Proprio durante uno degli incontri con le comunità del Sacro Cuore e Regina Pacis, il vescovo ci ha detto che è proprio attraverso la croce che si fanno passi in avanti, nulla va perso e ci si ritrova in sintonia, forse rafforzati da quello che è successo. Sappiamo che non dobbiamo pensare al passato, ma che il passato è uno strumento per guardare meglio al futuro ed avere nuove prospettive, nella consapevolezza che non si può rimanere nella nostalgia per dare un senso allo stare insieme. L’infinita grazia dello Spirito Santo di ricominciare è tutto! Ed è bello pensare che anche il Signore che ci ha creati accoglie il coraggio di ripartire da dove ci si è forse un po’ arenati per percorrere nuove strade e raggiungere nuove mete secondo tutto ciò Lui ci ha già preparato. Il Signore ci precede sempre e quindi non dobbiamo temere e avere coraggio di ridare quello slancio e quell’attenzione particolare a bimbi, giovani e ragazzi come era un tempo, magari percorrendo o costruendo strade diverse, affidandoci in maniera che al di sopra di tutto ci sia sempre la Carità. Siamo grati al Vescovo per le sue parole di incoraggiamento, per la semplicità, la sensibilità e la tenerezza di padre con cui è stato in mezzo a noi, chiedendogli di non smettere mai di portarci nel suo cuore.”
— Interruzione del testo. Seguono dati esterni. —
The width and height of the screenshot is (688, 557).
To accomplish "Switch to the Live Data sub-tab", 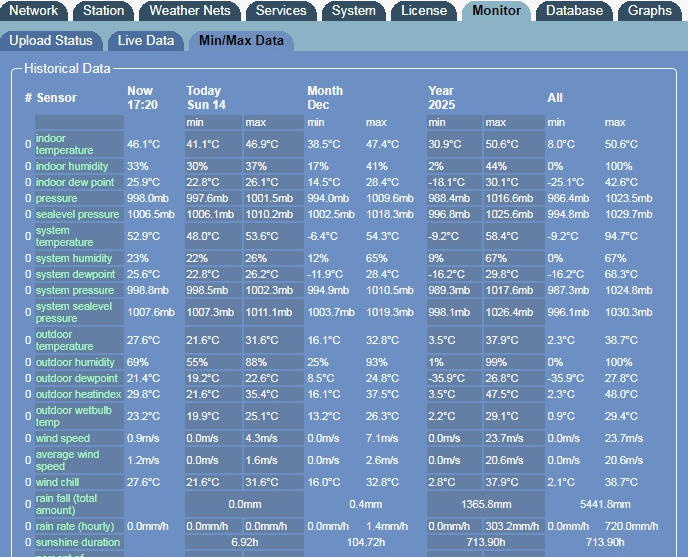I will click(x=146, y=40).
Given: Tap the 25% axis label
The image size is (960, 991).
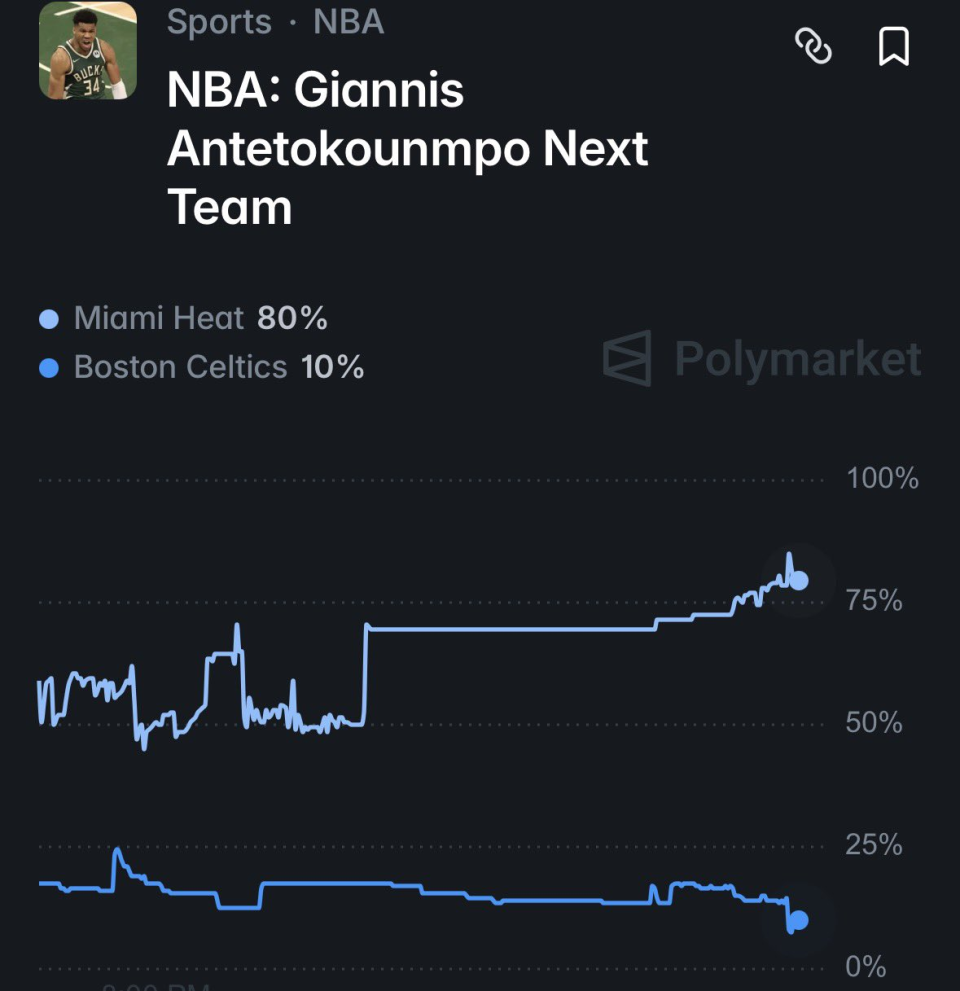Looking at the screenshot, I should click(x=874, y=844).
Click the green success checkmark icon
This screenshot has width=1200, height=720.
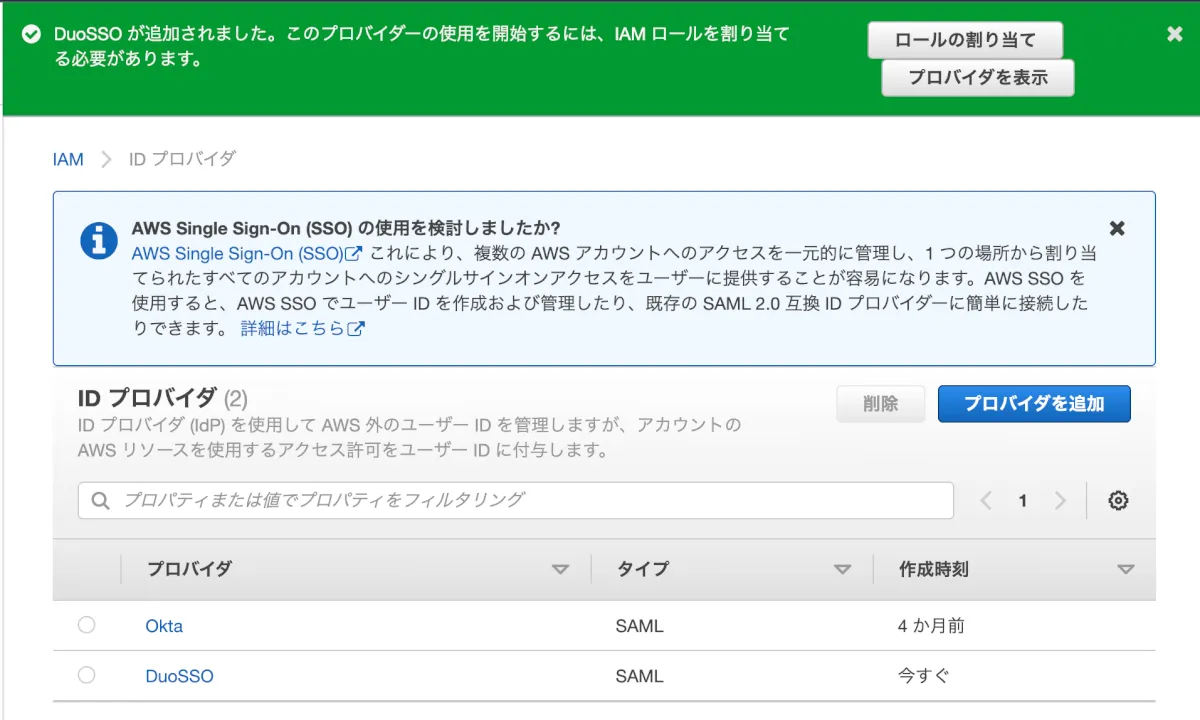coord(31,35)
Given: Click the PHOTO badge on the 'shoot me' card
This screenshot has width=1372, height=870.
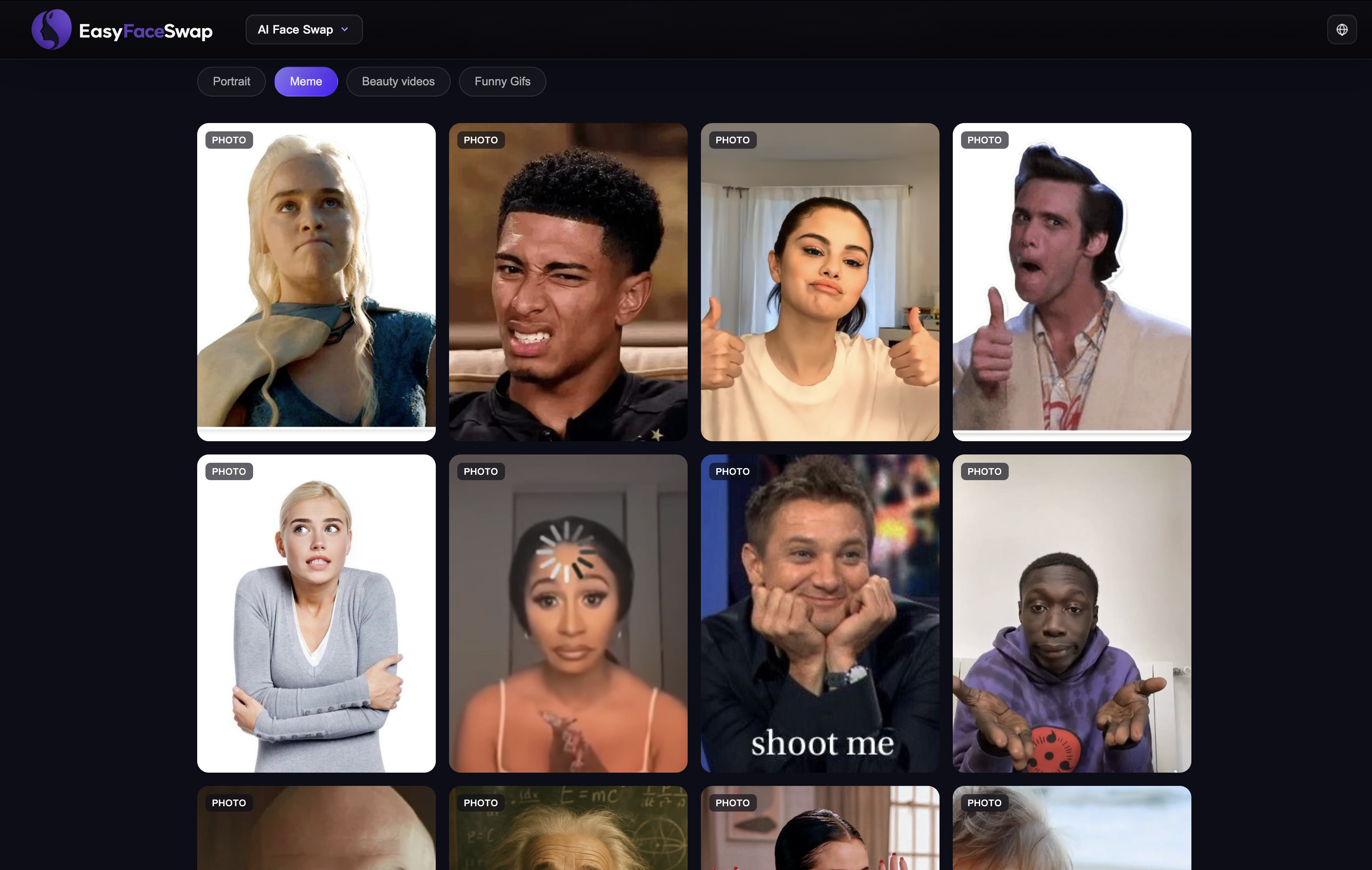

La comunità infine ha voluto omaggiare il vescovo Carlo con un piatto in ceramica decorato a mano in cui sono rappresentati lo stemma Episcopale e le sagome delle due Chiese parrocchiali: il dono vuole significare l’unità tra le due Parrocchie e la comunione con il proprio pastore. I fedeli hanno elargito copiosi applausi, a più riprese, in segno di gratitudine verso il vescovo Carlo per la sua visita.